M&A Announcement
Logotype for Sandstorm Gold Ltd

Sandstorm Gold (SSL) M&A Announcement summary

Event summary combining transcript, slides, and related documents.

Logotype for Sandstorm Gold Ltd

M&A Announcement summary

15 Oct, 2025

Deal rationale and strategic fit

  • Creates the world's most diversified, large-scale precious metals streaming and royalty company with about 400 royalties and streams, including 80 cash-flowing assets, and a mature, Americas-focused portfolio.

  • Delivers significant free cash flow and a strong balance sheet, with pro-forma TTM EBITDA of approximately $785 million.

  • Maintains exposure to high-quality, long-life, gold-focused portfolios, closing the valuation gap with mid-cap peers.
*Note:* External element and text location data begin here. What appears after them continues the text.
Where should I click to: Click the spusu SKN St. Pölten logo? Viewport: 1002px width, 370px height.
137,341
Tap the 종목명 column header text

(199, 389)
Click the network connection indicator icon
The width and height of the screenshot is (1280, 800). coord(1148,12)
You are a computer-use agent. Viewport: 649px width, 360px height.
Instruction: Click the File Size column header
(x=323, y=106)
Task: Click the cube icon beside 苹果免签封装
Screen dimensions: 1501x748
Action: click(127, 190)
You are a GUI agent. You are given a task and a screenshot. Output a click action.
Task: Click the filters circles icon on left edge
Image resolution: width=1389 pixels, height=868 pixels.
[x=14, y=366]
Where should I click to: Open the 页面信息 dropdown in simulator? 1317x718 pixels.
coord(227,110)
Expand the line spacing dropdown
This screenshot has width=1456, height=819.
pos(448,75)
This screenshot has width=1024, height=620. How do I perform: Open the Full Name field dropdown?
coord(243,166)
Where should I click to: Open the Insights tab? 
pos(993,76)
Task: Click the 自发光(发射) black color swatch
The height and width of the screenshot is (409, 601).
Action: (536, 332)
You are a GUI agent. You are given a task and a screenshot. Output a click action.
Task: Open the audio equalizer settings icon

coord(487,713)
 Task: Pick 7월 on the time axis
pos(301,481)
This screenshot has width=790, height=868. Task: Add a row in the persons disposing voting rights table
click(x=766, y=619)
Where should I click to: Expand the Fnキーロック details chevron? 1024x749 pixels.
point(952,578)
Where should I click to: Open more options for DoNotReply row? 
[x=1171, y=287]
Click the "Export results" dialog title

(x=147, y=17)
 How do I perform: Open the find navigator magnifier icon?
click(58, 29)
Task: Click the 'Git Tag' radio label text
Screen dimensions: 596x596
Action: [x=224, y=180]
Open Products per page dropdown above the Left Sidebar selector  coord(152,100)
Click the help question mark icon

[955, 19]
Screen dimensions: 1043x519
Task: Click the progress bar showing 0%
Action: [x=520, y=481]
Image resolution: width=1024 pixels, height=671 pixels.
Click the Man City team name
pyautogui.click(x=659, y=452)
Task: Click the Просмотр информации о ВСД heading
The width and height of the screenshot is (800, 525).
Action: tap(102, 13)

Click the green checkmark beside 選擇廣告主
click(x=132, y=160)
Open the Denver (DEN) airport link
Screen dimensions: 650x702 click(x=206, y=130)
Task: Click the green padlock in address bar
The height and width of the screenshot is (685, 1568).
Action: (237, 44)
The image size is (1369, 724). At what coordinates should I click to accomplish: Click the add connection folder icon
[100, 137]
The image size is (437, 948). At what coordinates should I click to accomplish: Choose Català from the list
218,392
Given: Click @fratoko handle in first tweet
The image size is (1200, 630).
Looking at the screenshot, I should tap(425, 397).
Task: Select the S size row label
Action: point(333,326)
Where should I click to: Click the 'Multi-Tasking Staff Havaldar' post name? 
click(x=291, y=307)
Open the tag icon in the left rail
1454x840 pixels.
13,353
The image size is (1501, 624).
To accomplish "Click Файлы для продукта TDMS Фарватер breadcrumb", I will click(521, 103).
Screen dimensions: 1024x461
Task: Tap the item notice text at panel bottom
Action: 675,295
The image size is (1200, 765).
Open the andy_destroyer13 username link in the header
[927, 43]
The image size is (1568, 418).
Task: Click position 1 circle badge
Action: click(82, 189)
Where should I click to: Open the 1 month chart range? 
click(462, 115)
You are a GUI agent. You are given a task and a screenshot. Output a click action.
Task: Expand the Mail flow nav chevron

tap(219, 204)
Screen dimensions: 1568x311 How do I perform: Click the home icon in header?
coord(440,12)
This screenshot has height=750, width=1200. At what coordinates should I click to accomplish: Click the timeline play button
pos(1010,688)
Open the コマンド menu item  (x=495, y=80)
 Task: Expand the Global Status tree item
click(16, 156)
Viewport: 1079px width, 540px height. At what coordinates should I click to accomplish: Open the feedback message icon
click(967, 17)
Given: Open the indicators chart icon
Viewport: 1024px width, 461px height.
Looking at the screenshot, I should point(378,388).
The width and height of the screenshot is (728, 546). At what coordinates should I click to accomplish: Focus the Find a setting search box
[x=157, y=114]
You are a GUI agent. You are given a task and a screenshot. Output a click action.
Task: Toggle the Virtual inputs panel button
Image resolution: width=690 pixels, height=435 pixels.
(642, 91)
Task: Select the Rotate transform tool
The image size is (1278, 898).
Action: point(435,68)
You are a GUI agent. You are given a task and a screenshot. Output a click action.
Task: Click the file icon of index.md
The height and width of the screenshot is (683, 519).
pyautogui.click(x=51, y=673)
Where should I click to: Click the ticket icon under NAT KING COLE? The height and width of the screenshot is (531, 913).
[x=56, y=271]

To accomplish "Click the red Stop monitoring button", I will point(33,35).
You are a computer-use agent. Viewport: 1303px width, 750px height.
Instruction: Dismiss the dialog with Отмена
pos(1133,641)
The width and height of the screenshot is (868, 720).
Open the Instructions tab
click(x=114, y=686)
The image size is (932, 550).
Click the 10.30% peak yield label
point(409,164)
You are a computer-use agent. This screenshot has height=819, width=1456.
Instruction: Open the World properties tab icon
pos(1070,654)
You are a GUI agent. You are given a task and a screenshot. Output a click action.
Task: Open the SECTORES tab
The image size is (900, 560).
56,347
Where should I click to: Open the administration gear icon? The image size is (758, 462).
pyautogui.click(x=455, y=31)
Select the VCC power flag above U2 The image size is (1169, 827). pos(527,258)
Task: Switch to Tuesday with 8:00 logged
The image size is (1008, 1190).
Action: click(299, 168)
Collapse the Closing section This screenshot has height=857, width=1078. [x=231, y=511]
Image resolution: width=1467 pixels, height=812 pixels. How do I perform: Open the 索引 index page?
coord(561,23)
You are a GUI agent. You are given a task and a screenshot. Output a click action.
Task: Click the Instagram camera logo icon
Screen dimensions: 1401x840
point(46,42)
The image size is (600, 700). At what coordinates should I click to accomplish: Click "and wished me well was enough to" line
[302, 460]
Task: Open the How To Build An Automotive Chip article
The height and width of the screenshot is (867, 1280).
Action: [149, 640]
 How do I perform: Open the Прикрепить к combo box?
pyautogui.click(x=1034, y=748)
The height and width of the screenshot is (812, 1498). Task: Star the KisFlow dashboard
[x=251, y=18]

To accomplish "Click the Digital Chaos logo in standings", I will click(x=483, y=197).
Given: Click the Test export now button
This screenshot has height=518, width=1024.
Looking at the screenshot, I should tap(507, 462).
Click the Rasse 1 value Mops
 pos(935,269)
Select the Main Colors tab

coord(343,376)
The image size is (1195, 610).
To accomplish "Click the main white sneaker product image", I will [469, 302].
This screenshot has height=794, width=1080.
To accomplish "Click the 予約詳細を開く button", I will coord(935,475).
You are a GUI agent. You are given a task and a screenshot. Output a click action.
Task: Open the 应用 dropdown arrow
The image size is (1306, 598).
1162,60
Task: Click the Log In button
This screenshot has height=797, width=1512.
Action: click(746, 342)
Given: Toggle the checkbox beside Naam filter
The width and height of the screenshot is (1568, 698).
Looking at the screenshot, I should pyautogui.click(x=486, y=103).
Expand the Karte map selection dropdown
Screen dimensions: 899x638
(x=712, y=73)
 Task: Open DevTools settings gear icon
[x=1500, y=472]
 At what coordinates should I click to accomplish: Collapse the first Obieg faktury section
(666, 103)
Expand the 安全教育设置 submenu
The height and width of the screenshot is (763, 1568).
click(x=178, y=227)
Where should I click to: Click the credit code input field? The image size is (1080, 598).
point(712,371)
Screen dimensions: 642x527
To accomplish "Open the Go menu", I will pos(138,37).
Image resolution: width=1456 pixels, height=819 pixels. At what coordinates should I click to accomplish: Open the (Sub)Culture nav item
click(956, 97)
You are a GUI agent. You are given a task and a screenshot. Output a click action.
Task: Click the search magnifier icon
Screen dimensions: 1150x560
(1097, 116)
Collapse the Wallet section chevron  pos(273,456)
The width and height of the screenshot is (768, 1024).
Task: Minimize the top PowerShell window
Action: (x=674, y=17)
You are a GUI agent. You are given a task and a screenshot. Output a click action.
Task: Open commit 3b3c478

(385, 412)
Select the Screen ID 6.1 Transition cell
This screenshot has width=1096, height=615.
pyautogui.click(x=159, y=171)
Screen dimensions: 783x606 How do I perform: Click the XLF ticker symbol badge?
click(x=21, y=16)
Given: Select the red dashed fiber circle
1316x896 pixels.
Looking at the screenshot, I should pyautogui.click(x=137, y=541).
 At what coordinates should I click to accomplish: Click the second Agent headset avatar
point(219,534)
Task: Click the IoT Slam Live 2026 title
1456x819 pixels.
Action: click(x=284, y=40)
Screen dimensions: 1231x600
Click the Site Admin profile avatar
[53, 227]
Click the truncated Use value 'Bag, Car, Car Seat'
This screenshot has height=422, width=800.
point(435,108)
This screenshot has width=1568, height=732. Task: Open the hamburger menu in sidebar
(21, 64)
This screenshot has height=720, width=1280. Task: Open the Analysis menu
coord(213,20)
  • Reduces portfolio concentration risk and improves maturity by combining three high-quality portfolios.

  • Unlocks new opportunities for shareholders through increased scale, diversification, and organic growth potential.

Financial terms and conditions

  • Sandstorm shareholders receive 0.0625 Royal Gold shares per Sandstorm share, a 21% premium to 20-day VWAP, with Royal Gold issuing about 19 million shares; post-deal, Royal Gold and Sandstorm shareholders will own approximately 77% and 23% of the combined company, respectively.

  • Horizon Copper shareholders receive C$2.00 per share in cash, valuing the deal at $196M and representing an 85% premium to 20-day VWAP.

  • Termination fees: US$200M to Sandstorm, US$130M to Royal Gold, US$15M to Horizon, US$10M to Royal Gold.

  • Funding includes a $375 million draw on a $1 billion credit facility, with a pro forma debt/EBITDA ratio of 0.5x.

  • Both deals require shareholder votes and are structured as plans of arrangement, with closing expected in Q4 2025, subject to court and regulatory approvals.

Synergies and expected cost savings

  • Integration will reduce overhead, legal, and governance complexity, and streamline asset ownership.

  • Corporate synergies expected by combining three portfolios, increasing free cash flow and reducing need for complex counterparty structures.

  • Enhanced financial strength and liquidity to reinvest and compete for attractive deals.

  • Larger scale and increased liquidity expected to attract a broader investor base.

  • Combined company expected to have nearly $800 million in EBITDA and over $600 million in available capital under existing credit facilities.